Звезды мерцали блестящими праздничными одеждами и водили хороводы вокруг молодого яркого полумесяца, отсвечивающего тени от хат и рассыпающего искры на белом свежем снегу.

В самой дальней хате на краю села у самого леса средь глубокой ночи теплился огонек в окне, а из трубы стоял густой столб белого дыма.

За большим столом при свете закопченных свеч сидели две бабы, одна старая другая молодая, и пили чай из пахучих трав в прикуску со сдобными пончиками, аромат которых лишал ума и праведных мыслей.

Печка тихо потрескивала поленьями и жаром красила щеки, с мороза не успевшие отойти и побелеть, как следует.

– Че Гришка-то? – кивнула баба Нюра в сторону Оксаны.

– Да ну его, – шмыгнула носом она и откусила полпончика, набив полный рот, чтобы невозможно было отвечать на вопросы.

– Любезник оказался Гришка твой, – хмыкнула баба Нюра в ответ.

– Ну да… от стога к стогу… – невнятно согласилась девка.

– Проучить бы его, Оксана. Чтоб до ветру ходить не мог. И от ветру тоже не мог. Может отсушим его?

– Баба Нюра… – испугалась Оксана такому пожеланию и скривила нос.

– Че баба Нюра, баба Нюра… Был в мои годы любезник один, так я ему отсушила, бобылем остался неприкаянным. Гад такой…

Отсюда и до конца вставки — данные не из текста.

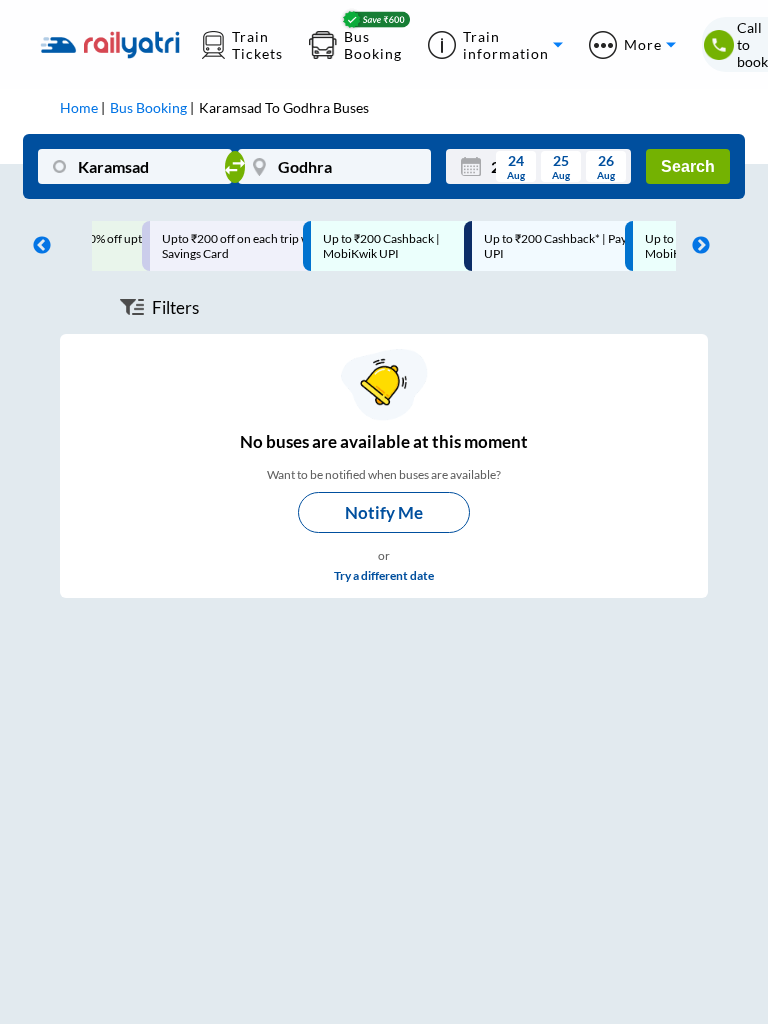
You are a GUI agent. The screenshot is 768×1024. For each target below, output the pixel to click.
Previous (37, 246)
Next (696, 246)
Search (688, 166)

– У тебя тоже был? – засмеялась Оксана и кивнула, ожидая, что та поведает историю.

– А как же. Они во все века были…

– Расскажи…

– А че рассказывать-то. Рассказывать-то и нечего. Отсушила и все. И твоего отсушим, – встала баба Нюра из-за стола и пошла к печке дров подложить в прожорливый огонь.

– Ну, расскажи. Не просто ж отсушила, а что-то он накуролесил…

– Сначала ты расскажи, как он в сарай тебя заманил? Окаянец эдакий, – громко стукнула она кочергой по ведру с поленьями.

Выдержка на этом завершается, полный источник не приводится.